We have expanded the number of partners, enabling them to offer tailored products to different parts of the market. For example, the Growth Fund successfully broadened the number of investors in the market and strengthened the capabilities of those in the sub-£150k part of the social investment market. Independently, the New Philanthropy Capital review of Blended Finance in 2022 found that the increase in the number of partners in the market had allowed for more local and tailored support, and that it had helped specialist sectors increase their involvement in social investment.
However, there is more we could be doing to support black and minoritised specialist intermediaries. That’s why we are working with the Pathway Fund, a new impact investment wholesaler focussed on creating opportunities for black and minoritised communities in the UK.
We also know that a resilient system requires resilient social investors, and we have been working to better measure what exactly it looks like for our partners to be resilient. We have developed individual financial resilience Key Performance Indicators (KPIs) for five of our blended finance partners. These are specific to each organisation and will help us support them to reach their financial resilience goals.
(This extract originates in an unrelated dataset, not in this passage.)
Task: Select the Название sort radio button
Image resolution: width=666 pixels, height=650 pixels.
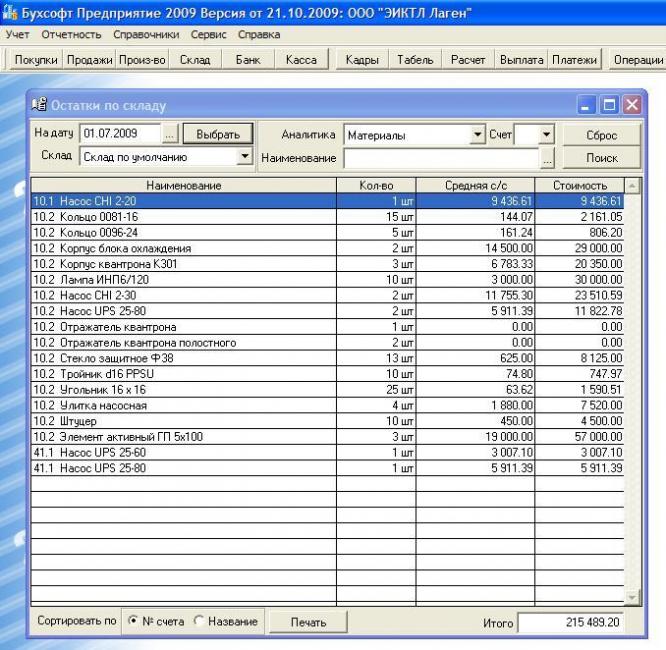Action: click(198, 622)
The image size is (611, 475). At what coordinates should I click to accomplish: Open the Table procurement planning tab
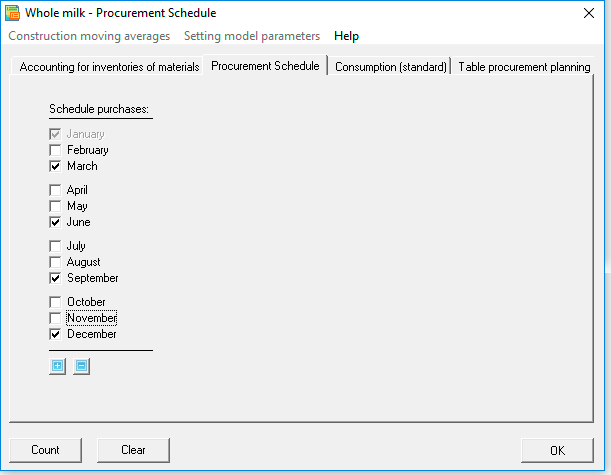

Finally, we have worked alongside our partners during times of crisis, such as the Covid-19 pandemic and the ongoing cost of living crisis. During Covid-19 we funded the costs of all our Growth Fund partners for six months so they could pass on repayment holidays to our borrowers and also relaxed our reporting requirements, reducing the burden on both our partners and on the charities and social enterprises they work with. Recognising the need to move quickly, this was also one of the highest periods of investment for us ever at Access. Through our existing programmes and a targeted emergency programme – the Emergency Lending Programme – we delivered £27.7m of investment in 2021, our highest total investment in any year except for 2024, which delivered a total investment of £32.5m
Convening and connecting our partners
- Alongside working individually with our partners, we also play a role convening around specific topics to enable learning and connections. We hold two Blended Finance partner meetings per year across England, an opportunity for our partners to connect around topics such as EDI and evaluation and learning, with these consistently receiving positive feedback.
- We also host an annual Local Access conference which brings together the organisations delivering our place based programme Local Access across six different places.
What we’re measuring
Resilience
KPI 4: The social investors we work with are more resilient
This KPI explicitly looks at the resilience of the social investors we work with. This matters because they play a central role in our ecosystem. Without resilient and well capitalised social investors, charities and social enterprises will simply not receive support.
It is measured using two metrics. Firstly the results of individual social investor resilience KPIs, which we set with the social investors themselves. They are based around what resilience looks like to each individual organisation. We have not yet established a baseline on this, but have given it an interim amber score.
Secondly we have planned a review of our partner finances with them to understand whether Access’ contribution helped to ensure that our social investor partners’ costs were appropriately covered in the fund structure. This is important because we don’t want our partners’ to be out of pocket through their work with us. We are still awaiting on data on this metric.